[Records from a dataset]
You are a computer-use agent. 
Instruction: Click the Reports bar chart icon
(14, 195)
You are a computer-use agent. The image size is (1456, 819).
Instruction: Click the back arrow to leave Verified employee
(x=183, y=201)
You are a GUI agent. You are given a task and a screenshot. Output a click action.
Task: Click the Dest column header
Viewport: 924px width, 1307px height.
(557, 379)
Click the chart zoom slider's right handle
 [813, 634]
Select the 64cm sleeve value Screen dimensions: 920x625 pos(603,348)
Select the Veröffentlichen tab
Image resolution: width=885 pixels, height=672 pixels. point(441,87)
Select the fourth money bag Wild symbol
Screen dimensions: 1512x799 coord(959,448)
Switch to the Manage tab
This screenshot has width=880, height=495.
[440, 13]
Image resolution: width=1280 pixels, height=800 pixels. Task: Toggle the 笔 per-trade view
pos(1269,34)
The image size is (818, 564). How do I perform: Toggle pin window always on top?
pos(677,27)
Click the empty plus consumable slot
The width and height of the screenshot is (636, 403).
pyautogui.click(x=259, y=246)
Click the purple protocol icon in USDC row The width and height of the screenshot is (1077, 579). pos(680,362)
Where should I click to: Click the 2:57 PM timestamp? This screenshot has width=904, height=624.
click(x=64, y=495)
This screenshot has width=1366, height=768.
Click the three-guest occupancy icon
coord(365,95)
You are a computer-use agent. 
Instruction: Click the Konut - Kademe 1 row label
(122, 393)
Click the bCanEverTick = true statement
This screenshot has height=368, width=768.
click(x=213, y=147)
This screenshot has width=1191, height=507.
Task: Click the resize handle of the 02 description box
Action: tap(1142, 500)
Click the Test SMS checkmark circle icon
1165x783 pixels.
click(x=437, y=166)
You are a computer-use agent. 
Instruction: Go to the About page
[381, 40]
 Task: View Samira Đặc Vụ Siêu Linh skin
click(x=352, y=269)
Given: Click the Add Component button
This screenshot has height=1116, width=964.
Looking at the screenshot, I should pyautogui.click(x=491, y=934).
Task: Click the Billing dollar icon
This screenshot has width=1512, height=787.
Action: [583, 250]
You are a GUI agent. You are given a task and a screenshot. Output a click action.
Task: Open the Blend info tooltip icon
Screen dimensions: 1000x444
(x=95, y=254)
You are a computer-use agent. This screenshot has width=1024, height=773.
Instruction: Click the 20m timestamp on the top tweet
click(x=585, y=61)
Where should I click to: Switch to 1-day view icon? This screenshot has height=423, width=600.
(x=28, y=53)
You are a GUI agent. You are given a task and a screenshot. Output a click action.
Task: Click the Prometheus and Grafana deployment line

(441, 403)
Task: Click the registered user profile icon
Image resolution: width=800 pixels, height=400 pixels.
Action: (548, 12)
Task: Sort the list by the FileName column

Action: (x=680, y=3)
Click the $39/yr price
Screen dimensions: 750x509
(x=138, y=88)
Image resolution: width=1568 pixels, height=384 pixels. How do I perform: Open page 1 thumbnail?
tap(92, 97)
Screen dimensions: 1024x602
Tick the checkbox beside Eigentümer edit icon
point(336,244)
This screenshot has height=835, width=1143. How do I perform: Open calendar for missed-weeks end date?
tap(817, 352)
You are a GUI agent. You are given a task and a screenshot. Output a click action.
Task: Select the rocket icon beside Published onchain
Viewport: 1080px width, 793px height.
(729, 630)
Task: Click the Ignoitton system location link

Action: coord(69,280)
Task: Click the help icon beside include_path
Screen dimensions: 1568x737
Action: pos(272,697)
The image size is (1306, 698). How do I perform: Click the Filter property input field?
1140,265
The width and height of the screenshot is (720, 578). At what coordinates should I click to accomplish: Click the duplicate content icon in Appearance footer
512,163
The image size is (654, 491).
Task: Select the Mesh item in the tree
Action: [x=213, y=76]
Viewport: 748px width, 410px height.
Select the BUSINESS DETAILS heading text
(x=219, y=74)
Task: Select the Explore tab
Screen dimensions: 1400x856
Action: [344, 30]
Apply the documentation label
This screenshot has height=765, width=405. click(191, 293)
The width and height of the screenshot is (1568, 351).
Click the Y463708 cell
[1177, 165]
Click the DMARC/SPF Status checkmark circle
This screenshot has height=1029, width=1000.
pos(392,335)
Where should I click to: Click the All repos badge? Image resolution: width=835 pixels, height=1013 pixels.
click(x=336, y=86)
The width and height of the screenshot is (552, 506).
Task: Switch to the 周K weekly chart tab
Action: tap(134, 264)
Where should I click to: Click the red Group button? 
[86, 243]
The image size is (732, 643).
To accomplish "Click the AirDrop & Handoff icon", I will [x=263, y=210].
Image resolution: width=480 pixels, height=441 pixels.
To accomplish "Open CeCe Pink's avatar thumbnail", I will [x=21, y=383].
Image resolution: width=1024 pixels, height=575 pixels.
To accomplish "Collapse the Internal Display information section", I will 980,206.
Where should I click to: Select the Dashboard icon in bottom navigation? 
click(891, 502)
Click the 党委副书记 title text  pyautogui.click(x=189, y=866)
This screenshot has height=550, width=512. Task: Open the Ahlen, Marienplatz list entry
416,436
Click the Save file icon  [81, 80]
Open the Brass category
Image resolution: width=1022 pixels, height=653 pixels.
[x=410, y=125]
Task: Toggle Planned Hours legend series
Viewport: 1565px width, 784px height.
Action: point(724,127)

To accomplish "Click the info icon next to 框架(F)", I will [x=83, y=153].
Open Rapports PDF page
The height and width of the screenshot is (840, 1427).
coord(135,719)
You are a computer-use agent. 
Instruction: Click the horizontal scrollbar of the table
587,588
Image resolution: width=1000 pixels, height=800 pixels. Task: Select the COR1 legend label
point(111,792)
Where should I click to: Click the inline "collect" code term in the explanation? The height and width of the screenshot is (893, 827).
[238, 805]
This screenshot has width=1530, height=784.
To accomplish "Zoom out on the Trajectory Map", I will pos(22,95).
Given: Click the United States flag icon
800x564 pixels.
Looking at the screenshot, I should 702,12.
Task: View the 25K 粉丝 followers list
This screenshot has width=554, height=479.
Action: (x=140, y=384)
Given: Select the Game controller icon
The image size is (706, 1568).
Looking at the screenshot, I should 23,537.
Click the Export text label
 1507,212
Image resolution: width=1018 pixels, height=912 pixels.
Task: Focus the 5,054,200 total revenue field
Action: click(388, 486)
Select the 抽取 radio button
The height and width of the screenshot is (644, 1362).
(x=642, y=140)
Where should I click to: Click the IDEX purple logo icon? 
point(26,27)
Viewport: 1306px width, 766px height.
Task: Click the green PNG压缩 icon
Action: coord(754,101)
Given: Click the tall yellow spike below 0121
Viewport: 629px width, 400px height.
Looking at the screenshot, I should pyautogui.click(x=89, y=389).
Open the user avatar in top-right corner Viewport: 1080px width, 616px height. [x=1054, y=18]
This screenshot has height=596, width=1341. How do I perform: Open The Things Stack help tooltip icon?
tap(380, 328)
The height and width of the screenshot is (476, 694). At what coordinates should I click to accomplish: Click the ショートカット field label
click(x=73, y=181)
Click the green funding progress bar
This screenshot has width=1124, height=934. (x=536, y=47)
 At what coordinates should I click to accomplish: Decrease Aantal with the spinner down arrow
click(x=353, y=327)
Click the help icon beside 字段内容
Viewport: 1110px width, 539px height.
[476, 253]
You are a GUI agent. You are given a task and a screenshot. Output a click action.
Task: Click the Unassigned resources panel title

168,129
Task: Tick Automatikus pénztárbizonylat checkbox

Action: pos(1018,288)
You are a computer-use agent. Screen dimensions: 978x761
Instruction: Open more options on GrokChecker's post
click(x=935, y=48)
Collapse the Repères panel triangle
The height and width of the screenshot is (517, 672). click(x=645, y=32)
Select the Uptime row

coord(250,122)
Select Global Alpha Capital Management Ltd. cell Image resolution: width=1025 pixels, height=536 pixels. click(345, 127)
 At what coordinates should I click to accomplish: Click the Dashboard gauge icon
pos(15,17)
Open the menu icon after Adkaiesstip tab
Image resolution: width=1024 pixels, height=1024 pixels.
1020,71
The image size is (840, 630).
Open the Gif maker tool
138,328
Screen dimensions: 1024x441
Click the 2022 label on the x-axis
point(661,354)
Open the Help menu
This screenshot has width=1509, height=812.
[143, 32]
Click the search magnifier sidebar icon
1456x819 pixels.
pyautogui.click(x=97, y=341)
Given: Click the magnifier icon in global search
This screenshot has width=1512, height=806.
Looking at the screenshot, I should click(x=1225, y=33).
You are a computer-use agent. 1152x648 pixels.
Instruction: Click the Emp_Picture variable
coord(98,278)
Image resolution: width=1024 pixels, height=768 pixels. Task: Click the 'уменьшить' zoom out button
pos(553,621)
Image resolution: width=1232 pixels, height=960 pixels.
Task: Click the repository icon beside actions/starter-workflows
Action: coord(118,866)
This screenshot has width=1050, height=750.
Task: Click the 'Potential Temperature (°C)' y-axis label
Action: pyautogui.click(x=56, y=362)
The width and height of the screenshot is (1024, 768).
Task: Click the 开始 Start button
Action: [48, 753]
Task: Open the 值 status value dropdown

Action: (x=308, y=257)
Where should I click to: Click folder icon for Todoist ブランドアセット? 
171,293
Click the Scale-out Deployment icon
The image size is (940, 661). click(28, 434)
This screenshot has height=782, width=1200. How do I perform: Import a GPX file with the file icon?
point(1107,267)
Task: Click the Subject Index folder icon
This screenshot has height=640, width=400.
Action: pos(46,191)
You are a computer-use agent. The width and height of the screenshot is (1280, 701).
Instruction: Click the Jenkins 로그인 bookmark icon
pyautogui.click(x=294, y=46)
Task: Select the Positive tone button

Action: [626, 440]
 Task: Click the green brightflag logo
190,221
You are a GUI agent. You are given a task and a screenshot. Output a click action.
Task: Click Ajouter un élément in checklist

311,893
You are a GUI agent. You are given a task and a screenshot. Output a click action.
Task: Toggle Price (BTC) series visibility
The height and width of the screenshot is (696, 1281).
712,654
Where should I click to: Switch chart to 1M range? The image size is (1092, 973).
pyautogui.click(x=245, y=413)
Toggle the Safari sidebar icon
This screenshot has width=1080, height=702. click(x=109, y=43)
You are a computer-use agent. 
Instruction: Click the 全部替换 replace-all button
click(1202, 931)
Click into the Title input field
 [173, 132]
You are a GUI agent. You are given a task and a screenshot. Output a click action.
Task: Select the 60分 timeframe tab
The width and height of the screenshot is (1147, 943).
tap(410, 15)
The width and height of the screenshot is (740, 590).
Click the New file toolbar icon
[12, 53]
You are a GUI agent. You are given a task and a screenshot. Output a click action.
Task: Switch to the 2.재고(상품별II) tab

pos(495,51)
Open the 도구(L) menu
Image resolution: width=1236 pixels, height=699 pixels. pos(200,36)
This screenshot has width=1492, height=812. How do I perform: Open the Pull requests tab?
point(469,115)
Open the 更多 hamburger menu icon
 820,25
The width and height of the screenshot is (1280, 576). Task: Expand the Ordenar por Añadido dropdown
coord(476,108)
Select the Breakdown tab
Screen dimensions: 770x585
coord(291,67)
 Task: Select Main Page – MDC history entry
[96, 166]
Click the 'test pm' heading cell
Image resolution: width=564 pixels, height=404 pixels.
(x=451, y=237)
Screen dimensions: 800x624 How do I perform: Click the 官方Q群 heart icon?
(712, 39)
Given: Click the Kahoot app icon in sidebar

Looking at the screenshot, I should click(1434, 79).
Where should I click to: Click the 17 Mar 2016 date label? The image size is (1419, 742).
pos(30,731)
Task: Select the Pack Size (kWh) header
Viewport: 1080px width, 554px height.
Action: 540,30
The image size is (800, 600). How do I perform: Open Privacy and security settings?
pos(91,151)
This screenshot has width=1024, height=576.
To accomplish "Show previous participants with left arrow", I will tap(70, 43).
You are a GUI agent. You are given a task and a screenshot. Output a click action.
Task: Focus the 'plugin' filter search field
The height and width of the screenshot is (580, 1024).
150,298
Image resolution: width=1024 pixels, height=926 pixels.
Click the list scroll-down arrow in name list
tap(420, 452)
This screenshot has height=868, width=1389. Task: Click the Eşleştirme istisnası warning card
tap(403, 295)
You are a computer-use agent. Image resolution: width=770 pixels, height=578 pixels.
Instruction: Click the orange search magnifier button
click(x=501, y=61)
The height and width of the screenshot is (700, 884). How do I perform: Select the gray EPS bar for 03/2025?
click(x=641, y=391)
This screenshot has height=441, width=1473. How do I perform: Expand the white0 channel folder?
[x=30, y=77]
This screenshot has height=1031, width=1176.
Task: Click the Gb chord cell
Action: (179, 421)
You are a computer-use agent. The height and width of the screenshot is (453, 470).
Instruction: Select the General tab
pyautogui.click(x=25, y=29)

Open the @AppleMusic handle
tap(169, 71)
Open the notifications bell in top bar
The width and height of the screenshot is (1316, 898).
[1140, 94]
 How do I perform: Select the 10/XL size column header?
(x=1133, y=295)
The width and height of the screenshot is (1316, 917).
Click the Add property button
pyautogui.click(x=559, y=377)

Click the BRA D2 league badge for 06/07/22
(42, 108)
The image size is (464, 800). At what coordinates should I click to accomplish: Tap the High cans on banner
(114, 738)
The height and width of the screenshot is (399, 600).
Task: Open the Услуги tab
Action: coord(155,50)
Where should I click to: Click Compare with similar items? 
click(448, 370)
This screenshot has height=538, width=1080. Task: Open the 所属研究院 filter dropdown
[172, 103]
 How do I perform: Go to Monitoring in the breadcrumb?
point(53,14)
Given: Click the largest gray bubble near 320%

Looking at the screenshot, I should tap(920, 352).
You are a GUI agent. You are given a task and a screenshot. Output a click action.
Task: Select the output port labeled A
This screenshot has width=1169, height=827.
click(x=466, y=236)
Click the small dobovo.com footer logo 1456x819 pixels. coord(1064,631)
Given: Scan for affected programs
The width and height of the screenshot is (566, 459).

» **PROBLEM DESCRIPTION**
Please go through the entries and show every line with the word "user".

» **RESULT OF THIS TASK**
Task: Click the registered user profile icon
Open the user avatar in top-right corner Viewport: 1080px width, 616px height. [x=1054, y=18]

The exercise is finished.